Izabela Wilczyńska z PAH powiedziała, że do kilkunastu znanych polskich polityków wysłano symboliczne czapeczki "zabijaki z Sherwood" oraz apel o poparcie idei podatku Robin Hooda. Izabela Wilczyńska powiedziała, że podatek jest sprawiedliwym udziałem banków, zapłatą za część kosztów globalnego kryzysu ekonomicznego spowodowanego działaniem banków. Fundusze wygenerowane przez podatek Robin Hooda miałyby pomóc w niwelowaniu społecznych kosztów kryzysu, jak wzrost ubóstwa. Pomogłyby też w dostosowaniu do skutków zmian klimatycznych.
Szefowa Polskiej Akcji Humanitarnej Janina Ochojska wyjaśnia, że podatek Robin Hooda nie powinien być mylony z podatkiem Belki, bo nie będzie obciążać klientów, ale odrobinę zmniejszy przychody banków z tytułu transakcji.
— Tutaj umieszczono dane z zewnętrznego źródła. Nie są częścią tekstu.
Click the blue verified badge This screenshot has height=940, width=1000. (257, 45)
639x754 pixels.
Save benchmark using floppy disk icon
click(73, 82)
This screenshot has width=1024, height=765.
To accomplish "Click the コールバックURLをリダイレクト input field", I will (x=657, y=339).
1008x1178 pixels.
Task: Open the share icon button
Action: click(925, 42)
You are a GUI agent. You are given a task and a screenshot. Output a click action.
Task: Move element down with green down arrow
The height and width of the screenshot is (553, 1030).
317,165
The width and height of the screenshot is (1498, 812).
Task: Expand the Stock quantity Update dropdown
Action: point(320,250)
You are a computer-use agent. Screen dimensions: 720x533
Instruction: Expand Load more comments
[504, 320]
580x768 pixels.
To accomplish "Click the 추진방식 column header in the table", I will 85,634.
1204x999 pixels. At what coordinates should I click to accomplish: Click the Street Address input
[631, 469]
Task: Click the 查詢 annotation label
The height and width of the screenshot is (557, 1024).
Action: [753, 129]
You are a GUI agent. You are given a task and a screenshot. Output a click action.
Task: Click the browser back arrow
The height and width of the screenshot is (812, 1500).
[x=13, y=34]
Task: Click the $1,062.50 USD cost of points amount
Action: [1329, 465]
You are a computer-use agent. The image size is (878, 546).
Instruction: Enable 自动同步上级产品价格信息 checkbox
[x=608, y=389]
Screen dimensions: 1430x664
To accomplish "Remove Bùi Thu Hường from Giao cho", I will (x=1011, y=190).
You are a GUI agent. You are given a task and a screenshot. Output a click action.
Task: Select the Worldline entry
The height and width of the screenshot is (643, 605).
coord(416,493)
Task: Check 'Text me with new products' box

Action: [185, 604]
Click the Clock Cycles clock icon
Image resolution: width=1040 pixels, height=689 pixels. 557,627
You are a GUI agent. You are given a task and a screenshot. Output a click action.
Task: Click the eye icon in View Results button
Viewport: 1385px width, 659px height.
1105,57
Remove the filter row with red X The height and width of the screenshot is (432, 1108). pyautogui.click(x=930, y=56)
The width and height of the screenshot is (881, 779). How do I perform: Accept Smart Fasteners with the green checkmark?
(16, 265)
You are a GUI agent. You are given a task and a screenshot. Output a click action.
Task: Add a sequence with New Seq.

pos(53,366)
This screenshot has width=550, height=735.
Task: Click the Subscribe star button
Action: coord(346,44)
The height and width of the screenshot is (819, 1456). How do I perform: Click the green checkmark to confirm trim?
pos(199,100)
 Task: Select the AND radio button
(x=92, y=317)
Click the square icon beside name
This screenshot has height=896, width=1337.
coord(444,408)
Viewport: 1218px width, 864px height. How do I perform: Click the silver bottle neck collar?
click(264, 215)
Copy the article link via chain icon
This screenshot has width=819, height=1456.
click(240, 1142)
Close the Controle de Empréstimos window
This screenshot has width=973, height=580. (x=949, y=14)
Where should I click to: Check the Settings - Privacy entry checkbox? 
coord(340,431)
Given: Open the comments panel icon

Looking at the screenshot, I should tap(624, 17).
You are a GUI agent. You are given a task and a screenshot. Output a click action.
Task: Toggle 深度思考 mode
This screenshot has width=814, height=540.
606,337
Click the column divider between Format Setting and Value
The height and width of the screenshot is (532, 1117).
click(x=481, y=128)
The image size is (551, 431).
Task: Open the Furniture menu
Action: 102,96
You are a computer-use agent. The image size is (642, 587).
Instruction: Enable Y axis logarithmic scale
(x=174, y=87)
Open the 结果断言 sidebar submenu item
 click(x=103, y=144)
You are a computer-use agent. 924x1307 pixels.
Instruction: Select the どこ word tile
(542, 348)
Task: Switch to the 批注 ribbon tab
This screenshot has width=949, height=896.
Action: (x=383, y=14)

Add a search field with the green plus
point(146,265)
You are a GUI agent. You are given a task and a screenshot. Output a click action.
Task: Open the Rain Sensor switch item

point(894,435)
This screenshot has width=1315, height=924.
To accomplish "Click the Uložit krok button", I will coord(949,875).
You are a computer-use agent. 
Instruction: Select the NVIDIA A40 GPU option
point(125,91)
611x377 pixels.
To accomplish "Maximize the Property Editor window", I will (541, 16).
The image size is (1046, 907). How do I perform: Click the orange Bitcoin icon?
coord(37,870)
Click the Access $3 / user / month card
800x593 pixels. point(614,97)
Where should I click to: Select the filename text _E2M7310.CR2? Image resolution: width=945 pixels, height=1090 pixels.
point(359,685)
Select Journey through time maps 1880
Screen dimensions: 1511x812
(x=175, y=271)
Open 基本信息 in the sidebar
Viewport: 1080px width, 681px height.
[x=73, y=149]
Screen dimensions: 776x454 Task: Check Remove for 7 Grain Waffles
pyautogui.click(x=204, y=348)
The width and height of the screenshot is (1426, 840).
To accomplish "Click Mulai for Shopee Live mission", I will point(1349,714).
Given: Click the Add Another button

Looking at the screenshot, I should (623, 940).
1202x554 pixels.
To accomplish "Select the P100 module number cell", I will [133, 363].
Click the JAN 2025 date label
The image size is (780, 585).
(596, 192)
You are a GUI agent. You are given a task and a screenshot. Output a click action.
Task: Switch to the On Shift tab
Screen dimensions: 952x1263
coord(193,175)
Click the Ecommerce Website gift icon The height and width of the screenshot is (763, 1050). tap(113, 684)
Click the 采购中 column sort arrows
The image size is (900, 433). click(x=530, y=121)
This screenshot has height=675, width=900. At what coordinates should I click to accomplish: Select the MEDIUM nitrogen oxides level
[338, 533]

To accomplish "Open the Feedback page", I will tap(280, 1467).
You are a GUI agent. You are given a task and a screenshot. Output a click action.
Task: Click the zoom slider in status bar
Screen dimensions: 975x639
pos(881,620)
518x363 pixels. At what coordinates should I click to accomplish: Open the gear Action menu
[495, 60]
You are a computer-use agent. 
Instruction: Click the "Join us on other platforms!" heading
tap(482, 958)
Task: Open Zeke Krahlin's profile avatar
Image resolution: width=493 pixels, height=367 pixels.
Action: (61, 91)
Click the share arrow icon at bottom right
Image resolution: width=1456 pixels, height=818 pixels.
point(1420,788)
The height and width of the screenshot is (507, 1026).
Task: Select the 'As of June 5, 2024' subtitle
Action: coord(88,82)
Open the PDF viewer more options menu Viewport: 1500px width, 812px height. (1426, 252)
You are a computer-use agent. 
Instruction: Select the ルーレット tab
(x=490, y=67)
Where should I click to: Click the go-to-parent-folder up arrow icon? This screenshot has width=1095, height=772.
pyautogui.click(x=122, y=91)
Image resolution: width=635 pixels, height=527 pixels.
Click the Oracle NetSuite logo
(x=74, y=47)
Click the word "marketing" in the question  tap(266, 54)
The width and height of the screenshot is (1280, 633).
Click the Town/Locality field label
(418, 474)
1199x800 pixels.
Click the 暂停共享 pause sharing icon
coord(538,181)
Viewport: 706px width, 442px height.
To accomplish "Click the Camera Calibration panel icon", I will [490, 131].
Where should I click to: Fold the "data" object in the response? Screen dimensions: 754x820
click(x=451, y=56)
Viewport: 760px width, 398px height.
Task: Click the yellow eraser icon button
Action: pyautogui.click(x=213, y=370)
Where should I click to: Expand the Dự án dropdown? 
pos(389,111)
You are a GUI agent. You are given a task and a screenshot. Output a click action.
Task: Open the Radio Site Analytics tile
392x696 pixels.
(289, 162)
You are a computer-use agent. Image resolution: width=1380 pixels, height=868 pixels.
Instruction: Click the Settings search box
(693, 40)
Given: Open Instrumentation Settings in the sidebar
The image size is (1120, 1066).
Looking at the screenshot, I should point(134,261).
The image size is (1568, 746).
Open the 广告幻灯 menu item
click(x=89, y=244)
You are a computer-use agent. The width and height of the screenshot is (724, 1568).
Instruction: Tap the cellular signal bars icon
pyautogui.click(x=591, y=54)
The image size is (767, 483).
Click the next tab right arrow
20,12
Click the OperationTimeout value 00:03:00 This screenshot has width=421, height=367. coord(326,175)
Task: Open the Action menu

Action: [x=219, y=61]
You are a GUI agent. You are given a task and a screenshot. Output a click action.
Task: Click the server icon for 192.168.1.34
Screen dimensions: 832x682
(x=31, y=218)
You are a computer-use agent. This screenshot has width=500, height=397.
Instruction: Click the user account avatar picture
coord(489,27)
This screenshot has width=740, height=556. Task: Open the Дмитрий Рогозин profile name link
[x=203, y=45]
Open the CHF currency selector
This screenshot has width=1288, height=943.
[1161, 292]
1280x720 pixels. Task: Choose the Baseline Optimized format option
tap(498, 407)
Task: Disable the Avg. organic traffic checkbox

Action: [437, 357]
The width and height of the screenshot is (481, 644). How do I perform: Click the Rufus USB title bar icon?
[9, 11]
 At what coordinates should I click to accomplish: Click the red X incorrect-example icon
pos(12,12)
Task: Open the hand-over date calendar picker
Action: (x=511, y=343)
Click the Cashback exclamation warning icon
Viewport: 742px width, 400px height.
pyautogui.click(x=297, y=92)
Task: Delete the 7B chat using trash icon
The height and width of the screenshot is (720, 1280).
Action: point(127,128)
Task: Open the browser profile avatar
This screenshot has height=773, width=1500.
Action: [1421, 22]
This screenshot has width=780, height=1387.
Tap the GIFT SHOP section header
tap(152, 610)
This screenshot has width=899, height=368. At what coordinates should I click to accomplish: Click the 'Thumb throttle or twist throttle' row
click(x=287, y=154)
Janina Ochojska dodała, że warto wyrazic swój stosunek do podatku Robin Hooda także w czasie kampanii wyborczej, choć sprawa nie ma bezpośredniego związku z wyborami. Szefowa PAH powiedziała, ze politycy powinni się tym zainteresować, bo fakt, że we współczesnym świecie ludzie umierają z głodu, jest wstydliwy. W jej ocenie, polscy politycy powinni na forum europejskim popierać i inicjować wprowadzenie podatku Robin Hooda na walkę z ubóstwem.
Według Polskiej Akcji Humanitarnej, podatek Robin Hooda jest małym podatkiem, który może mieć ogromny wpływ. Eksperci obliczają, że zaledwie pięć setnych procent podatku nałożonego na wszystkie transakcje finansowe może przynieść około 400 miliardów dolarów na całym świecie, a wprowadzony tylko w krajach Unii Europejskiej przyniósłby w przeliczeniu 210 miliardów dolarów.